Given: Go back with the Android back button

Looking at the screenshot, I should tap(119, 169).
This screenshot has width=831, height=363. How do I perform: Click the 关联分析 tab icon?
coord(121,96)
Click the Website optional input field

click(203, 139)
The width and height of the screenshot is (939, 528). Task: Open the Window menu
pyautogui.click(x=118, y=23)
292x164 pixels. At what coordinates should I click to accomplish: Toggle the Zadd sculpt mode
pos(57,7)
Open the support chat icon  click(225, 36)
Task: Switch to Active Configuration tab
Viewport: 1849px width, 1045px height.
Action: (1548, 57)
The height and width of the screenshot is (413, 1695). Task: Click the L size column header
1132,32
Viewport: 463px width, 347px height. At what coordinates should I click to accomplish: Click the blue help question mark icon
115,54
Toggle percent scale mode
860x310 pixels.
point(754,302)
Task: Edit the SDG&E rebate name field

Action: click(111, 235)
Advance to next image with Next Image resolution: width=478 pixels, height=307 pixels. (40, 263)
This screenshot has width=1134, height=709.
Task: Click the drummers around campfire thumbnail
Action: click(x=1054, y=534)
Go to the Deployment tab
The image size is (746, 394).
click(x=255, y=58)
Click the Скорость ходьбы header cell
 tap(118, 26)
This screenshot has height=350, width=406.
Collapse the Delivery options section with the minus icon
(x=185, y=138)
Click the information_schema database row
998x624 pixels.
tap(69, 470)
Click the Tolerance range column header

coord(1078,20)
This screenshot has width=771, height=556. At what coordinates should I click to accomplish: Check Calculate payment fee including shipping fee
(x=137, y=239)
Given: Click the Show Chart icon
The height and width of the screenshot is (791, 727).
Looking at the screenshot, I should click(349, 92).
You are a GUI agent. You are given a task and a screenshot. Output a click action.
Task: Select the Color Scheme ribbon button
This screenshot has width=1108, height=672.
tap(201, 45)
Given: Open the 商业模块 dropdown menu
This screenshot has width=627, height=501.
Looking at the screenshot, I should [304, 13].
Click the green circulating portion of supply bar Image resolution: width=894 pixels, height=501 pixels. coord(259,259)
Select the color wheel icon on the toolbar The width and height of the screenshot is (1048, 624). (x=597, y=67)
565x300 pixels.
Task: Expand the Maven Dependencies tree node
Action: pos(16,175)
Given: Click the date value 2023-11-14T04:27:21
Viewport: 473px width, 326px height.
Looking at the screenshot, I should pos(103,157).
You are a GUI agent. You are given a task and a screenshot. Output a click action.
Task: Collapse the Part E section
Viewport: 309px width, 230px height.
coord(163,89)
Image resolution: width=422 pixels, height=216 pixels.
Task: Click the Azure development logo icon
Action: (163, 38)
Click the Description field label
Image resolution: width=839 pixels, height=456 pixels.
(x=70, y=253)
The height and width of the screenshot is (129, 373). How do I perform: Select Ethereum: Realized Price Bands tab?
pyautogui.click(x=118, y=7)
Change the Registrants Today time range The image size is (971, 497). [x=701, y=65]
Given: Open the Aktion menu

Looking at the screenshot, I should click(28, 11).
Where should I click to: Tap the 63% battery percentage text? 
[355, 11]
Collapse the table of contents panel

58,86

• TASK TO CARRY OUT: Reproduce the rows above without alteration, covering the stretch from the line containing "Given: Open the 商业模块 dropdown menu" through the line containing "Click the green", with both of those lines included.

• EXERCISE OUTPUT:
Given: Open the 商业模块 dropdown menu
This screenshot has width=627, height=501.
Looking at the screenshot, I should [304, 13].
Click the green circulating portion of supply bar Image resolution: width=894 pixels, height=501 pixels. coord(259,259)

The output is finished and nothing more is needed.